Nonsense? So what works up there will work down here? Sorry boys but geology has a lot to do with how the dock is going to hold up. Pilings in mud/silt are not going to hold like those in sand. My marina for instance has 6 pilings for the smaller boats and 8 for my class set in a sandy bottom. The dock is screwed together and crossbraced but twice(once it was only 1 year old) was broke off at the ground. We are directly in the inlet so I am sure it had a great deal to do with it. You may be able to have one hold up great in some areas but there are some areas that there is no way it is going to hold up. You are also going to have a darn hard time setting your lines when the surge is 8-10' or more in some areas. I will lay dollars to doughnuts those 8 pilings will not hold our boat in a Cat 2 + hurricane and I will not take that chance.
 
If you have enough width surge is not a problem; take lines to FURTHER DISTANT pilings so as to both give you a smaller angle AND more stretch (less snatch loading.) This was the strategy we used for Ivan with excellent success.
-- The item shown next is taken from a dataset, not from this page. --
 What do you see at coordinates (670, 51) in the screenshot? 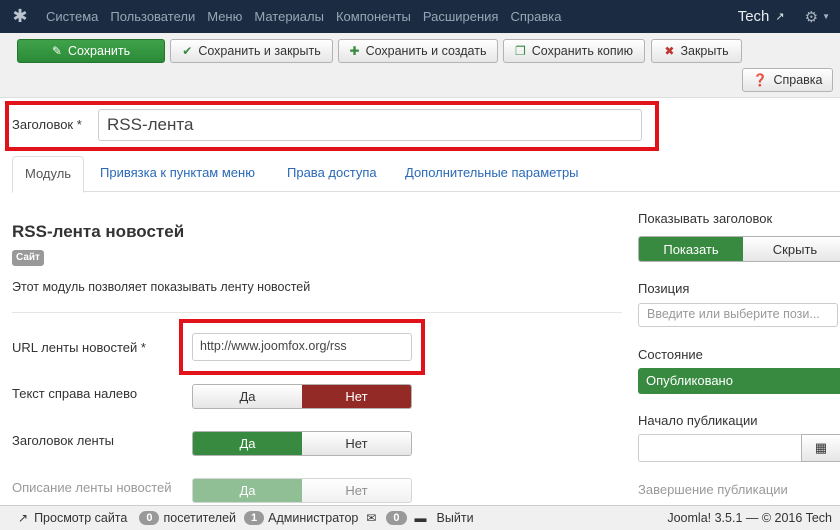
I see `cancel-icon: ✖` at bounding box center [670, 51].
If you don't have enough width and are forced due to piling configuration to run short scope on the lines then you're unsafe in that location.

The biggest problem with a properly-configured dock structure is providing fairlead and chafe protection on your lines in a severe storm; you can't use long chafe guards that have no permeability because of the tremendous HEAT generated internally in the lines - nylon will literally melt under hurricane loads! The water (from the rain in the storm and windblown water) is actually an essential part of maintaining line integrity. While old fire hose makes excellent chafe protection its lack of permeability can be a problem for this reason, especially if you try to get cute and use a longer length of it than you really need.

Ideally you want the chocks/fairleads CLOSE to the cleat where the line terminates so that the stretch and thus motion to that point is small; this allows you to use smaller chafe guards and allow cooling water to get to the line under the guard.
 
Here's a portion about properly built marinas.... The entire story is at http://www.yachtsurvey.com/huricane.htm


The Coco Plum Experience This private marina at the south end of Coral Gables gave us an excellent lesson in hurricane protection in the aftermath of Andrew. Most of the boats in all the marinas to the north and south of Coco Plum were destroyed, even though all these marinas directly front Biscayne Bay. And yet, incredibly, not one boat at Coco Plum was lost, and only a few had significant damage.

So what distinguished this marina from all others? First, the entrance channel to the marina has a sharp dog leg that greatly reduced wave action. Next, the marina was protected by a buffer zone of dense mangroves. But just as important, the concrete docks at the marina have very wide slips with heavy, tall pilings. This allowed boat owners to tie their boats well off the docks. Even with a 10' storm surge, not one boat came down on the pilings, and hence none were lost. Whereas at Diner Key, Matheson Hammock and Black Point, nearly all the boats were lost because all had narrow slips and inadequate pilings. The lesson for boat owners with boats in narrow slips is that your chance for survival is very slim indeed.
 
many boats suffered rub rail damage at DKM during wilma because the slips are too narrrow. I had to adjust my lines a couple of times during the storm to stay off the pilings as winds shifted.

pilings are too low too, even though surge was only 5' or so i got a few scratches as the rub rail reached 2' above the piling tops.